WHAT THE TASK REQUIRES - When you reach the line containing "Task: Click parentAccount.setBalance(0)" in the entries below, start writing out each line exactly, and stop after the line containing "You are a computer-use agent. 1512x788".

[[ EXERCISE DATA open ]]

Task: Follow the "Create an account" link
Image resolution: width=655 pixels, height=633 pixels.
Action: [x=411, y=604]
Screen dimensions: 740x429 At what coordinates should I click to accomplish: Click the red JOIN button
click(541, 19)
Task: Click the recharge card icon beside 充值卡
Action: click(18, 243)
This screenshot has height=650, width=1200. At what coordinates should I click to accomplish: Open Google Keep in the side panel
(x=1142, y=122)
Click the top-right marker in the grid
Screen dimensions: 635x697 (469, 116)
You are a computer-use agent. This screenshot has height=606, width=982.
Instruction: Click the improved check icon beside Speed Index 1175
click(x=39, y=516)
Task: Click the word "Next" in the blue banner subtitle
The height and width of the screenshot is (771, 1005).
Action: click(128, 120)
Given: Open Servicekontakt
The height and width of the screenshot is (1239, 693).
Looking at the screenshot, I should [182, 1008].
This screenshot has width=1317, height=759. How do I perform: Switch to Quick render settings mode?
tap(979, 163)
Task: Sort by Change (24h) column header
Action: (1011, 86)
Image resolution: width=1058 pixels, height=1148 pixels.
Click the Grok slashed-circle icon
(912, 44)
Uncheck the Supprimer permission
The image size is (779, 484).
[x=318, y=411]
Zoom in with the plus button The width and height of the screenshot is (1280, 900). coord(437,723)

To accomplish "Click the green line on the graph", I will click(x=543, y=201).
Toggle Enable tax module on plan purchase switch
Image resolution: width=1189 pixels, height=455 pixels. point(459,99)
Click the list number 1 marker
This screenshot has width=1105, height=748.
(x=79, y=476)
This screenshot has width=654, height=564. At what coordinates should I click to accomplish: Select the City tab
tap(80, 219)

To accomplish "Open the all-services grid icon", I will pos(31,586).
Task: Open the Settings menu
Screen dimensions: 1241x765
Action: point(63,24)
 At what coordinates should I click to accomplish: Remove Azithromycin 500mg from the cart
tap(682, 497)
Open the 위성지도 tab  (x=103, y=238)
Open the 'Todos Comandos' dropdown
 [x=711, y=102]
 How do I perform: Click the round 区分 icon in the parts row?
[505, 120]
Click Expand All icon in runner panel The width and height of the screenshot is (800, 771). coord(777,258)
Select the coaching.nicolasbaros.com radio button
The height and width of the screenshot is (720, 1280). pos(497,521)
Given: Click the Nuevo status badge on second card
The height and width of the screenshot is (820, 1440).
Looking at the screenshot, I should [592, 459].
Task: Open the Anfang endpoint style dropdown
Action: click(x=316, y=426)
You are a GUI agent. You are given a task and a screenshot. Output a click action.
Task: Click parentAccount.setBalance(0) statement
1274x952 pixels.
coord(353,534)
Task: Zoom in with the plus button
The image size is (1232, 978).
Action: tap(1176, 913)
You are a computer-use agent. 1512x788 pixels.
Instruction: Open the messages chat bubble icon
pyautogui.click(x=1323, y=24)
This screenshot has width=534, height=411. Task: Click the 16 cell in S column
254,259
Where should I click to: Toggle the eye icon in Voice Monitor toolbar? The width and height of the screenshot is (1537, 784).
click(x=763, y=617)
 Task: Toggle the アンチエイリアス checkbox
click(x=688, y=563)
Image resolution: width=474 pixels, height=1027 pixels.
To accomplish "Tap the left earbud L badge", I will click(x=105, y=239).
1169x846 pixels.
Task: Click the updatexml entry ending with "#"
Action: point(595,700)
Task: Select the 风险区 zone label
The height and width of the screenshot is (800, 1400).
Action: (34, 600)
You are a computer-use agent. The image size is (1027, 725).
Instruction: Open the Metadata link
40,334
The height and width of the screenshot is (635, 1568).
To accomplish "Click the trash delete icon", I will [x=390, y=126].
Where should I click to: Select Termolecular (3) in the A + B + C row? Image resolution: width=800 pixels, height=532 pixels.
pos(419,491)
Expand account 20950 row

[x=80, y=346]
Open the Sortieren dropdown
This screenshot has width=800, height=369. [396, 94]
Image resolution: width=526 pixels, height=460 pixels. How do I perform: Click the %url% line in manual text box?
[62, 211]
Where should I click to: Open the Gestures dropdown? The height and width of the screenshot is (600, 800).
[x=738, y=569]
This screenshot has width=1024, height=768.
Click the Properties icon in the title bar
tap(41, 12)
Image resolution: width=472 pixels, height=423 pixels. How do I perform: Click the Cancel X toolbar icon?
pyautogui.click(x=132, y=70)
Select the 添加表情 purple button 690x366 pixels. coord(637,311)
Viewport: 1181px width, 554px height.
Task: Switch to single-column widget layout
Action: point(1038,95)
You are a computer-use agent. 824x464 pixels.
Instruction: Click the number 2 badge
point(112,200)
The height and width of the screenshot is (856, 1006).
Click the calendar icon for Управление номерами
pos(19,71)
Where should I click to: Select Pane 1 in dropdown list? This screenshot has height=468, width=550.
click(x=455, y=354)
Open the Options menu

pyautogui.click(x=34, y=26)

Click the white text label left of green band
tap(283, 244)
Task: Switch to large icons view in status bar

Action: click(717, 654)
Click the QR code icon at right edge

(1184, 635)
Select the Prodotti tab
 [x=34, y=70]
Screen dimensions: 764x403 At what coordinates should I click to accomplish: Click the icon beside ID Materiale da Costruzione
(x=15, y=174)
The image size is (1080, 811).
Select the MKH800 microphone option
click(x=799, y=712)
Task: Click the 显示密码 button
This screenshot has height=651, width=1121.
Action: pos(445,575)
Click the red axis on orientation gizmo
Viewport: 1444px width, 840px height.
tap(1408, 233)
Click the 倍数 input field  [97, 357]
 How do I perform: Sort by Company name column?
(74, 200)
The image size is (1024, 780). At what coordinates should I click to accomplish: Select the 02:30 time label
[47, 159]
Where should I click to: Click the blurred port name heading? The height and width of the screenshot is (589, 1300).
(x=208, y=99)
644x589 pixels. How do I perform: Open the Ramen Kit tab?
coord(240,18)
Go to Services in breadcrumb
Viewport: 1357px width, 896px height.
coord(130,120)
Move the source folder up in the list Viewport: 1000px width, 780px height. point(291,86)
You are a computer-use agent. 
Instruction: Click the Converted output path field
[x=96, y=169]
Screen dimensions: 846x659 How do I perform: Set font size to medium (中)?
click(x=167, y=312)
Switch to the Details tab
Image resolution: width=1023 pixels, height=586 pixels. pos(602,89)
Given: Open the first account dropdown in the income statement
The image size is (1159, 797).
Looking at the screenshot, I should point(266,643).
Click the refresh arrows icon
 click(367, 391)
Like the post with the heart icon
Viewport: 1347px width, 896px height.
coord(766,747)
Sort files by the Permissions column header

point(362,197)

[[ EXERCISE DATA closed ]]

WRITTEN REPLY -
Task: Click parentAccount.setBalance(0) statement
1274x952 pixels.
coord(353,534)
Task: Zoom in with the plus button
The image size is (1232, 978).
Action: tap(1176, 913)
You are a computer-use agent. 1512x788 pixels.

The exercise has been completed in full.